Pour Stéphane, le beat-maker, la rencontre s’est faite de façon naturelle. En venant au Sénégal pour ses travaux de recherches dans la communication, il ne pensait pas faire une telle découverte : « On a eu un bon feeling et au début j’ai juste voulu faire des remix de morceaux issu de son premier EP. On a tellement bien travaillé que l’idee d’aller plus loin m’est venue. »
Stéphane Costantini est un franco-italien de 35 ans. Amoureux de tout ce qui touche à la musique par ordinateur, il commence vraiment au début des années 2000 à travailler sur des instrumentaux et et des remixes pour les Sound Systems puis il bascule complètement dans l’électro en collaborant avec un groupe de hip-hop. Reste à lui demander ce qui l’a attiré dans le son du sabar…
« J’ai beaucoup travaillé avec des percussions classiques genre Djembé ou Doum Doum à Paris. J’ai toujours voulu développer de tels échanges et l’expérience avec le Sabar me semblait assez originale » confie-t-il.
Le café servi par la manager et épouse de Mara est délicieux, tout autant que la discussion à bâtons rompus avec les deux artistes. L’echange révèle de véritables atomes crochus entre eux. Cela se ressent dans leur façon de travailler.
« On est dans une sorte de pollinisation croisée. Mara ou moi proposons des choses et nous y travaillons en apportant chacun des idées à l’autre et nous construisons le son final ensemble » explique le beat-maker sous le regard entendu du percussionniste. Et Mara d’ajouter : « Nous voulons faire découvrir au monde une autre facette du Sabar. C’est un instrument avec des facettes et des possibilités sans limites ».
En plus des percussions et de la danse, Mara fait du « Kebetu » (art traditionnel de déclamer tel un rappeur ou plus précisément un griot). Sans doute un don qu’il a hérité de feu son père qui le faisait à l’époque dans certaines chansons de Youssou Ndour.
« Je n’ai pas vécu avec mon père, j’avais deux ans quand il est parti, mais j’ai beaucoup pris de lui. J’écoute ses albums et regarde ses vidéos, comme son passage à Bercy en 1986 lorsque le Super Etoile faisait la première partie de Jacques Higelin. Ses paroles m’inspirent toujours. »
Mara veut à travers ses messages parler à la jeunesse africaine pour lui dire que le plus important dans la vie est de croire en soi. « Travailler beaucoup et parler peu. Le plus important, ce n’est pas ce que tu dis, mais ce que tu fais. Par exemple, pour nous Guiss Guiss Bou Bess, ce n’était pas évident au début, aujourd’hui grâce à notre perspicacité et au travail formidable de structures comme Kaani ou Sénégal éthic qui nous accompagnent, le projet commence à prendre forme »
Les deux compagnons et leur équipe sont attendus à Bruxelles le 18 mai prochain pour un concert au cours du festival Africa is /in the Future dont PAM est partenaire.
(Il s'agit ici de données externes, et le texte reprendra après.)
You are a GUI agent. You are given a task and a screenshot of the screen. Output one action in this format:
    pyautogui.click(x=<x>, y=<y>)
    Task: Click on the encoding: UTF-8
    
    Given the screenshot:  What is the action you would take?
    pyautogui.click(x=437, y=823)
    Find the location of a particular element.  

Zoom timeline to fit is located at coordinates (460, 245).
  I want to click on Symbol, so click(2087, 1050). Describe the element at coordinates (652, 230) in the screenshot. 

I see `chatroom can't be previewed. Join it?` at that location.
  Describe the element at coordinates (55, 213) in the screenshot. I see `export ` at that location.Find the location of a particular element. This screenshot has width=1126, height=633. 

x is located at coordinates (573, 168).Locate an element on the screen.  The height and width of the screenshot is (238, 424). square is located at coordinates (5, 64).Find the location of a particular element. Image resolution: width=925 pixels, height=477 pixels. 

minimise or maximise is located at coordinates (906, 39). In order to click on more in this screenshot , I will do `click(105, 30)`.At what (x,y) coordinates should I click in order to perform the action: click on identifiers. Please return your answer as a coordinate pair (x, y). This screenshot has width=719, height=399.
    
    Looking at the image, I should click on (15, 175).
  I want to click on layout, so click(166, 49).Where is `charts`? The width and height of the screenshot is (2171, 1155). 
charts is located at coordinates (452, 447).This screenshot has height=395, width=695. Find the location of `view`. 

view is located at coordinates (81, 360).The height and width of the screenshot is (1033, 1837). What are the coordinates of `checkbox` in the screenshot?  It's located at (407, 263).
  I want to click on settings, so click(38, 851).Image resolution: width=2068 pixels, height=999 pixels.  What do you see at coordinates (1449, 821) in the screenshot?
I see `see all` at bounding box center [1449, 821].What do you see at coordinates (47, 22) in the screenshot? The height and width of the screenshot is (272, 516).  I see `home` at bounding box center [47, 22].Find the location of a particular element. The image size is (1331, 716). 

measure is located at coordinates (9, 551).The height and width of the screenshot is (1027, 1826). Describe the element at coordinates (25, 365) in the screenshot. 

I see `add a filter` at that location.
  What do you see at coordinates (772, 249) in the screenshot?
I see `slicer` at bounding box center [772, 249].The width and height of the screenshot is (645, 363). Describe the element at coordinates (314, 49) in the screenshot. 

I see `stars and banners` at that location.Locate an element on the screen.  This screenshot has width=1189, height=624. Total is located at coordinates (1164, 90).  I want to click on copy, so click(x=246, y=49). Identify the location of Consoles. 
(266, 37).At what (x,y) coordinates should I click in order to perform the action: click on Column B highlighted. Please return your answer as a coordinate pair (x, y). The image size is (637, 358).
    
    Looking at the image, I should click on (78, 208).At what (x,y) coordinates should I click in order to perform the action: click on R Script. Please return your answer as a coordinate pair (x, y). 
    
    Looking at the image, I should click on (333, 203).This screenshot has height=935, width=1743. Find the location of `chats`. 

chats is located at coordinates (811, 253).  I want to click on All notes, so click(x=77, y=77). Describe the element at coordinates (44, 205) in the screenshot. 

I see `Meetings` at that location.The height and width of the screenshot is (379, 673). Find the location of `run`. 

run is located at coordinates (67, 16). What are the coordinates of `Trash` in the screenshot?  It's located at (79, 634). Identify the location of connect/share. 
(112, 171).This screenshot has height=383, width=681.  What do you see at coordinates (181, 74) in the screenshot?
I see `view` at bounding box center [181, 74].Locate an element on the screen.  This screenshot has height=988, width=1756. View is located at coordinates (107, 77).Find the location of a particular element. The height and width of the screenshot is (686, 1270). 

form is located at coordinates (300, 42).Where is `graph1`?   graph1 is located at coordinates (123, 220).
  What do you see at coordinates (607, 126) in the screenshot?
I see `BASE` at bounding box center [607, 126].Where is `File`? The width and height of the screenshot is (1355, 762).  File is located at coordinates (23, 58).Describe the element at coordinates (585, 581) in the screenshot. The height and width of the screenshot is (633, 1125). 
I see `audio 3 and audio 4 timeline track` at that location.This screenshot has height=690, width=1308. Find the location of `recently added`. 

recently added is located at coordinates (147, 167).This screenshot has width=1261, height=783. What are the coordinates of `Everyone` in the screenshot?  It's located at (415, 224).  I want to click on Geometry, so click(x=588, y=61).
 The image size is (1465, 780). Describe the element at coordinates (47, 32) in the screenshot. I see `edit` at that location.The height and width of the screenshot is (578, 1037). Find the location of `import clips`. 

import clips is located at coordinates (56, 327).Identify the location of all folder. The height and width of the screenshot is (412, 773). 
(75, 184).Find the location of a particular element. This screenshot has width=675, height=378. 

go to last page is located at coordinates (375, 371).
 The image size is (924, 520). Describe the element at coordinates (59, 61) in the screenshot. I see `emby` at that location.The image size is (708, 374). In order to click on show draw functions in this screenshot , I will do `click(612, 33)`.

Ils seront nos invités lors de la discussion qui ouvrira la soirée. L’occasion de découvrir ce groupe d’un genre nouveau, aux potentialités énormes.
« On marche à l’expérimentation. On fait beaucoup de live, ce qui nous permet d’improviser et de mieux former le son. Pour le moment nous avons un répertoire live et un clip vidéo Jiguenou Africa, mais pas encore d’album. Donc bravo aux organisateurs de la tournée pour la curiosité et le coup d’œil » rigole Stéphane.
Il est 17 heures. Deux heures de discussions captivantes. L’entretien tire à sa fin d’autant plus que la jolie petite fille métisse de Mara tombe du Sabar avec lequel elle jouait. Plus de peur que de mal, c’est le métier qui commence à entrer. Descendante de Alla Seck et de Sing-Sing, fille de Mara et élevée au son de l’électro Sabar, tous les ingrédients sont réunis pour que la mayonnaise prenne, et que la relève soit assurée.